| ASSIGNMENT |
Answer these from the article about drilling noise and dolphins below:
(a) How long do dolphin calves stay close to their mothers?
(b) How often are seismic survey blasts emitted, and how loud can they be?
(c) Which organization sponsored the 2009 workshop of experts?

| TEXT SECTION |
════════════════════

East Coast Dolphins Would Get Sonic Migraine from Proposed Drilling

Last week, the U.S. Department of Interior (DOI) took another step toward green lighting geological surveys for oil and gas drilling in the Mid- and South-Atlantic Ocean. With all the political backslapping over expanded drilling, few brought up that the excesses of the Deepwater Horizon calamity will now be heaped onto dolphins and other marine mammals on the Atlantic coast.

It’s a double whammy of trouble for them. First they’ll endure a barrage of painful and disruptive noise from the surveys, and should the oil platforms ever get built, their lives will be at risk daily from the inevitable spills. Two years after the BP Spill in the Gulf, have we failed to learn our lesson?

Blasts that Separate Mother and Calf

Baby dolphins, known as calves, will stay close to their mothers for up to 6 years. (Photo by J. D. Ebberly/Flickr)
Whales, dolphins and porpoises rely on underwater sound for survival. They rely on sound for predator avoidance, mate selection, mother-offspring bonding, foraging, navigation and communication. Sharp “shots” of sound can be very disruptive and can adversely change animals’ behavior. It can separate mother-calf pairs, for example. It can also cause “masking,” a term meaning the inability to detect important sounds because of increased background noise.

According to the Natural Resources Defense Council (NRDC), the cumulative noise of all sea-going vessels is an incessant drone of near-constant sound in a growing number of oceans regions. Seismic surveys, conducted during offshore oil and gas exploration, use rapid discharges of compressed air from air gun arrays. These send acoustic shock waves down through the water column that is reflected back from sub-sea rock strata. The blasts are emitted every 10 seconds and may be as loud as 250 decibels.

Other sources of acoustic pollution associated with offshore oil and gas activities include drilling, platform machinery, vessel traffic, low-flying aircraft and helicopters, and the movement of oil, gas or water through valves and under-sea pipelines. These intense sounds travel a long distance across the ocean. A 2009 workshop of experts, sponsored by Okeanos Foundation for the Sea, reported, “These surveys can last for months and the noise they produce is virtually ubiquitous in the world’s oceans.”

════════════════════

| DATA EXTRACT |
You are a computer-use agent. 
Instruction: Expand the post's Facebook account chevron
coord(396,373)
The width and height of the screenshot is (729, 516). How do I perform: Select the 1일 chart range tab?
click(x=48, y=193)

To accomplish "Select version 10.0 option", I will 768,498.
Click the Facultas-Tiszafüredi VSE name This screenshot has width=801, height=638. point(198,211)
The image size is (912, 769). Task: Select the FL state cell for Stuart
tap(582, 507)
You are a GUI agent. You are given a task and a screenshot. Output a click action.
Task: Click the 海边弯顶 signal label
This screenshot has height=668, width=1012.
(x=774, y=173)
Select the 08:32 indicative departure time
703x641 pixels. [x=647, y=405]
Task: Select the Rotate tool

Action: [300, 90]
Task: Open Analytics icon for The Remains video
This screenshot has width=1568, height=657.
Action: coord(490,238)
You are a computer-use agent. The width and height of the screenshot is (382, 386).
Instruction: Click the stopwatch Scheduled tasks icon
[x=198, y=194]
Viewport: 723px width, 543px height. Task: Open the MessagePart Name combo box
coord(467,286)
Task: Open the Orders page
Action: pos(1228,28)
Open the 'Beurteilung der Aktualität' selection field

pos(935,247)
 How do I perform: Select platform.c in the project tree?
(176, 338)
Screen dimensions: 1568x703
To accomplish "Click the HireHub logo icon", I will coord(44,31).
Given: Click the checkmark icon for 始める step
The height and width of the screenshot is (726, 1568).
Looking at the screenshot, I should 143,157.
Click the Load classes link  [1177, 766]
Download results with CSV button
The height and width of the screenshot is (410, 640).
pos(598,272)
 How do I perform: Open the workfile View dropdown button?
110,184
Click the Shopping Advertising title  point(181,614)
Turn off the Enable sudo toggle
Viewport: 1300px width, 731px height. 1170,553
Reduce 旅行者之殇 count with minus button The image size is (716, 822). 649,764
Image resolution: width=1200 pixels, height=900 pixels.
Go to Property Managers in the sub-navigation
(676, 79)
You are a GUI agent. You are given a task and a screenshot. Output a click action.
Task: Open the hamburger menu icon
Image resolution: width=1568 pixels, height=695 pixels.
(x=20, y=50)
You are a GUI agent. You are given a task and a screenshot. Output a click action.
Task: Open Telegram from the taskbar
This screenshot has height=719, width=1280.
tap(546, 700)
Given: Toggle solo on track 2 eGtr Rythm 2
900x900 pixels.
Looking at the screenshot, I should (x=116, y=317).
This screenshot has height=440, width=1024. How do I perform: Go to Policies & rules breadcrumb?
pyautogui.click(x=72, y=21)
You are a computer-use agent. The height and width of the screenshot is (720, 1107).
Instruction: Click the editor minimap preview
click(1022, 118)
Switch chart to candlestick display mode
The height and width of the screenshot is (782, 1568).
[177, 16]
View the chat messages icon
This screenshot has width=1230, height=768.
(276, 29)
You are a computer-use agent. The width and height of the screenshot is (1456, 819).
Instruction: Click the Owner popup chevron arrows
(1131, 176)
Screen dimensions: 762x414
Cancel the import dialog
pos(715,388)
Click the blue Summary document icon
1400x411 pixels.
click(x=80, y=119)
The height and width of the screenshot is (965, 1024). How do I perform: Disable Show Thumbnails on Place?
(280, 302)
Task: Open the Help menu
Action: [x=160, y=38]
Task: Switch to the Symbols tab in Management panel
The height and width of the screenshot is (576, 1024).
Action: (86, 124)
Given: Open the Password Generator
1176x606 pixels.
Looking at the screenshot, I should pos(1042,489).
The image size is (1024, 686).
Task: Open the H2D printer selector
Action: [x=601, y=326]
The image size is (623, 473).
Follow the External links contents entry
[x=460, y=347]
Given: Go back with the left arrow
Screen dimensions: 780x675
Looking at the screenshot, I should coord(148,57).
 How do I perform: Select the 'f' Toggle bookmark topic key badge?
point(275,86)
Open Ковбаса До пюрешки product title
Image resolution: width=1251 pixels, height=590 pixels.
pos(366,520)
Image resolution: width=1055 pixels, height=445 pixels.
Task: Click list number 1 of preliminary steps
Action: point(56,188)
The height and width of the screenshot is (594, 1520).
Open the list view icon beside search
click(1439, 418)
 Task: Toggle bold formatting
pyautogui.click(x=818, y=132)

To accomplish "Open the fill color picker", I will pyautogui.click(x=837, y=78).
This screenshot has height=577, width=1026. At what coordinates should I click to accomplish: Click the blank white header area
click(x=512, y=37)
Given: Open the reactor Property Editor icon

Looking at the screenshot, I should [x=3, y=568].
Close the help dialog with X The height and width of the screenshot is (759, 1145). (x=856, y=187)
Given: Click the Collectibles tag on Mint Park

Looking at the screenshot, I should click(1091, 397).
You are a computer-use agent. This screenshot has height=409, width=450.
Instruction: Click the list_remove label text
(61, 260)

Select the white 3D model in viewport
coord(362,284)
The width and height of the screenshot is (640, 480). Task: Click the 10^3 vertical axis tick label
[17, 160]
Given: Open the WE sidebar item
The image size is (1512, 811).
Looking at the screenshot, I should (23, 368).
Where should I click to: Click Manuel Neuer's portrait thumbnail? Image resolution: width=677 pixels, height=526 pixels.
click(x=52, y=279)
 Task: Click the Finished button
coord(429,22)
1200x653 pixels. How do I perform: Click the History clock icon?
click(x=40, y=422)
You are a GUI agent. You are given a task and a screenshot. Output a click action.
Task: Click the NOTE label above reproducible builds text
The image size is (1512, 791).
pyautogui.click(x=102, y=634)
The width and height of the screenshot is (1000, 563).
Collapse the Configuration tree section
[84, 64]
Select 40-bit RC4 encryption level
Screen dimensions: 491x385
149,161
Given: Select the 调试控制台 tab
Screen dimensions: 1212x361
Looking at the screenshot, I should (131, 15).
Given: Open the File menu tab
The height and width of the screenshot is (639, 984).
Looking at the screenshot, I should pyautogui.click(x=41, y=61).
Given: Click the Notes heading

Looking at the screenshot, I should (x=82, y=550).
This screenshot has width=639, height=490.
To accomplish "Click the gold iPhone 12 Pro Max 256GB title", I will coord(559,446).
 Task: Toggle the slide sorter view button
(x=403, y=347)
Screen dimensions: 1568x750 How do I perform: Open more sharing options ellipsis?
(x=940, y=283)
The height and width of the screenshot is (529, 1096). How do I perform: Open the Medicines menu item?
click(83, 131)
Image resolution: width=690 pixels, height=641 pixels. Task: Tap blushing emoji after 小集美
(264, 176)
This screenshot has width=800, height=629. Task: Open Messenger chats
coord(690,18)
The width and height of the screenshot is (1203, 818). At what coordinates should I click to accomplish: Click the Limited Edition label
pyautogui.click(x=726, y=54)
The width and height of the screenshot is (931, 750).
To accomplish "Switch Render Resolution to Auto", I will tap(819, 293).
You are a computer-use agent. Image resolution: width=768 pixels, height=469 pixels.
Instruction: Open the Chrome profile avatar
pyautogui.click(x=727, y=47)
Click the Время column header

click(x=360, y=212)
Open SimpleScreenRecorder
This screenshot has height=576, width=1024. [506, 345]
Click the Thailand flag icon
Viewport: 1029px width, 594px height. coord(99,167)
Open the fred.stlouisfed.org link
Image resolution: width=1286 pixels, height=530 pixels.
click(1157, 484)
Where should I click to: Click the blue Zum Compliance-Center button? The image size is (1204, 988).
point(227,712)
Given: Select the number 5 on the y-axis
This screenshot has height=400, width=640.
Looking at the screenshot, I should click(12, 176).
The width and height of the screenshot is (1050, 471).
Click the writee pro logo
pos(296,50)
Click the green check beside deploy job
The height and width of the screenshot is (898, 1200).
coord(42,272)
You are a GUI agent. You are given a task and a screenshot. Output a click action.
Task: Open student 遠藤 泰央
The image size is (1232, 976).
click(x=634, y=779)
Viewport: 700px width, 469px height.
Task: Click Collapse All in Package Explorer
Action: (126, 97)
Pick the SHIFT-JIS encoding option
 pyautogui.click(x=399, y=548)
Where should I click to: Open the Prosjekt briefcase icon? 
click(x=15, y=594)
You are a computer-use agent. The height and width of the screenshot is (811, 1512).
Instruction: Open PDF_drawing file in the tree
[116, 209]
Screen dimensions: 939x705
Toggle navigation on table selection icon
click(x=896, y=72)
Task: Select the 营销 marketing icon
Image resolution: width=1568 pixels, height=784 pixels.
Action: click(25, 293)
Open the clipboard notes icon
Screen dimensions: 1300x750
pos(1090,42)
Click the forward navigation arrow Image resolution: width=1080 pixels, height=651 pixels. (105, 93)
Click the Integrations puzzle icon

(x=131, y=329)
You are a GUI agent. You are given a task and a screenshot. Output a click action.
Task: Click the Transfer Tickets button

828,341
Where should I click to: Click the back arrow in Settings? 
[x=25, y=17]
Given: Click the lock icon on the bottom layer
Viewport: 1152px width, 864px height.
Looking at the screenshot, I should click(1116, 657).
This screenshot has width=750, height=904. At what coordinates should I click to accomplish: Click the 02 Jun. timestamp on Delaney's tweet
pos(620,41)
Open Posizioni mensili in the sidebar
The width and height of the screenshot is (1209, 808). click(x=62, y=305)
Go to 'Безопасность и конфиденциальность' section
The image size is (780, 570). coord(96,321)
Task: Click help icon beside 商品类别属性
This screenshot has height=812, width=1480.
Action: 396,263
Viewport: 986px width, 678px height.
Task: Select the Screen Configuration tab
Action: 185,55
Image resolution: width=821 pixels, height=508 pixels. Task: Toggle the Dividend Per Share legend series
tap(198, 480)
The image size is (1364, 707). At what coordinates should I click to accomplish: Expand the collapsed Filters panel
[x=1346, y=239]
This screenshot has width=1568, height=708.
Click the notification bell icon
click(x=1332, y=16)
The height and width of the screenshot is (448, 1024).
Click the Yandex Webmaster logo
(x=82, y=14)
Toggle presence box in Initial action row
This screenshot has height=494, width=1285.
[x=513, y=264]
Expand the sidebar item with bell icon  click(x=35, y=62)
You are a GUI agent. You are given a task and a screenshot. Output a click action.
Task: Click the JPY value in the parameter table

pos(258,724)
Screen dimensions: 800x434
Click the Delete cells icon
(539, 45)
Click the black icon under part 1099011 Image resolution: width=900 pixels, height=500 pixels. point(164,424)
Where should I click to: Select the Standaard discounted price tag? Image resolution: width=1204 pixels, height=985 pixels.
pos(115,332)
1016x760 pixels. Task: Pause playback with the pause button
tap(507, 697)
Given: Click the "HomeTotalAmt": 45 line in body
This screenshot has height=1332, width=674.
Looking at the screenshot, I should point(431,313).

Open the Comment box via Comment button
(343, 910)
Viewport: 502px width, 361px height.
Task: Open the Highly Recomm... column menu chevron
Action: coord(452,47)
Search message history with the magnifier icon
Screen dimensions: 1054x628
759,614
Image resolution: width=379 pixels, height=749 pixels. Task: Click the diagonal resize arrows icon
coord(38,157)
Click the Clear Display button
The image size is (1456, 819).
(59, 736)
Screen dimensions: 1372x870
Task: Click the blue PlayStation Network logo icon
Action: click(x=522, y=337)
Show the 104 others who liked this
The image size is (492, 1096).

════════════════════

| RESPONSE TO THE TASK |
(a) Up to 6 years.
(b) Every 10 seconds, at up to 250 decibels.
(c) Okeanos Foundation for the Sea.